Using the records below, repeat exactly the lines from the one holding "Політики конфіденційності (461, 2437)" through the one holding "[Mallprix] (109, 73)", both ends included, and no others.

• ENTRIES SHOWN
---
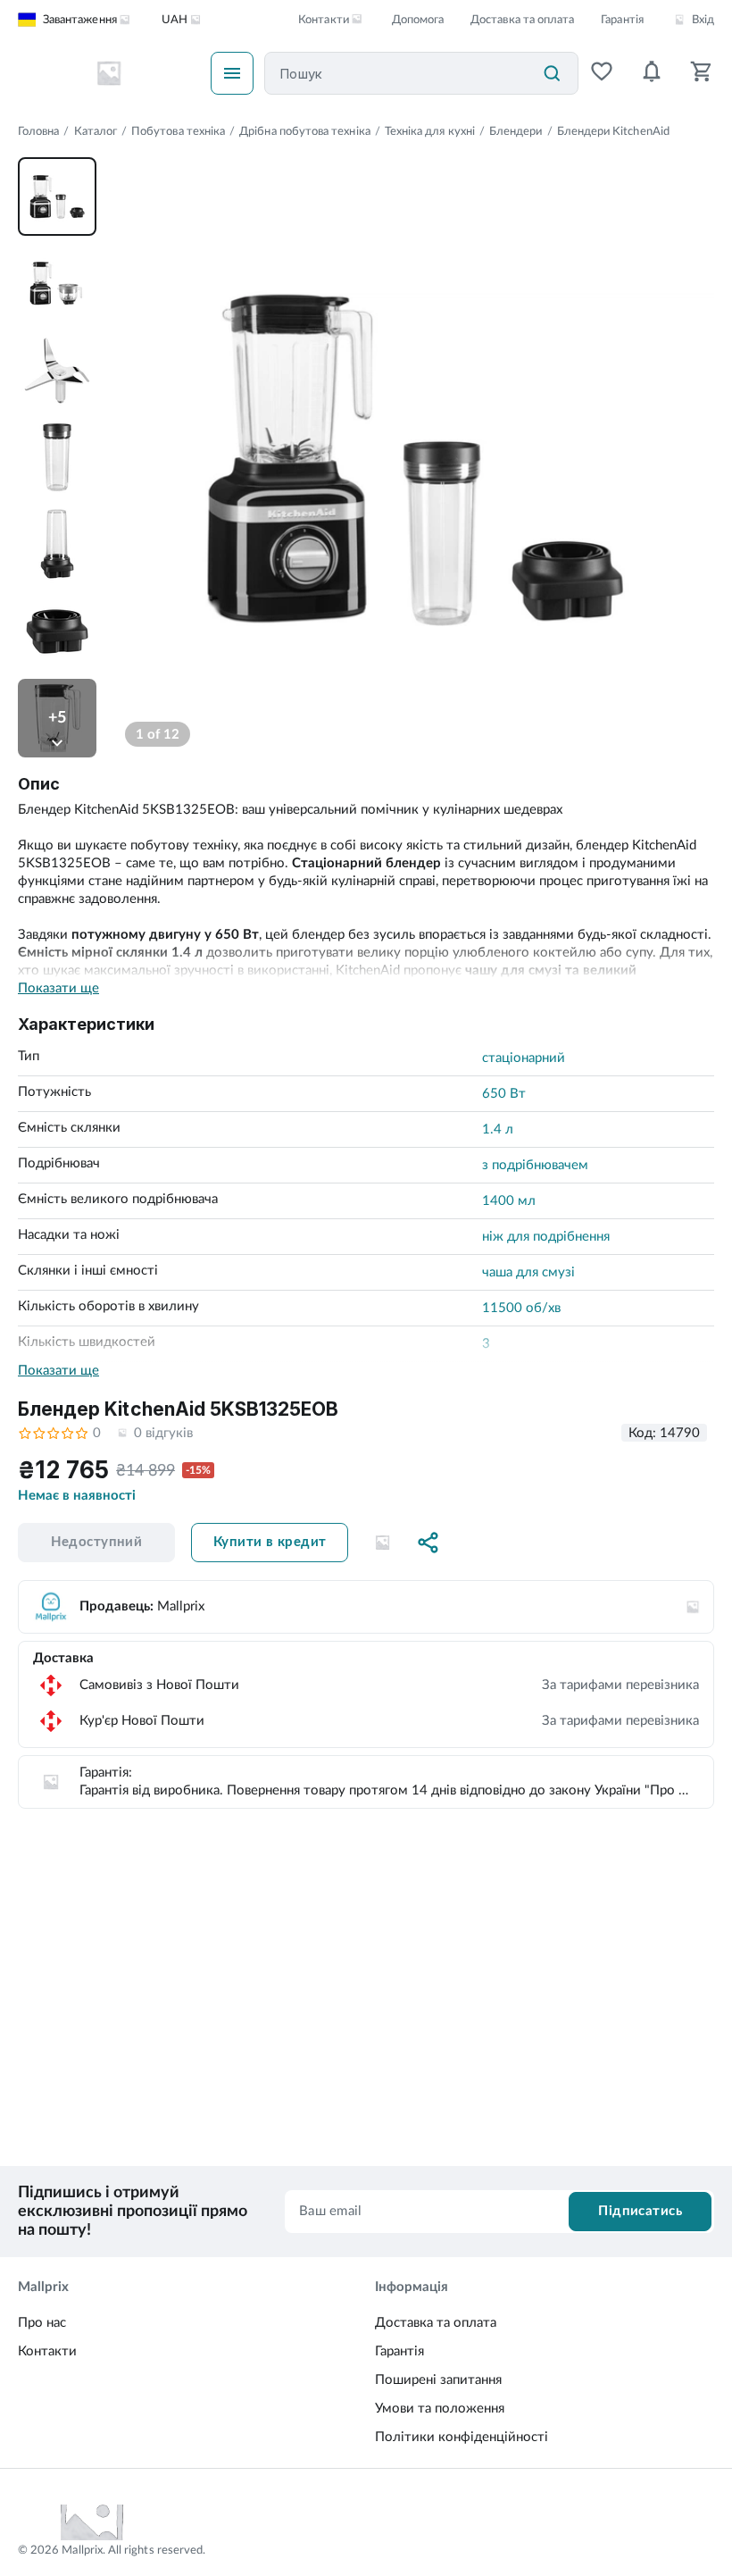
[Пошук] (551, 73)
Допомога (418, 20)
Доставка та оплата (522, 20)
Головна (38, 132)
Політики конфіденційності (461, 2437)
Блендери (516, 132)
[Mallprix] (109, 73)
---
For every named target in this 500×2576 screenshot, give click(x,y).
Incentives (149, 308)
---
• FINAL ANSWER
Політики конфіденційності (461, 2437)
Блендери (516, 132)
[Mallprix] (109, 73)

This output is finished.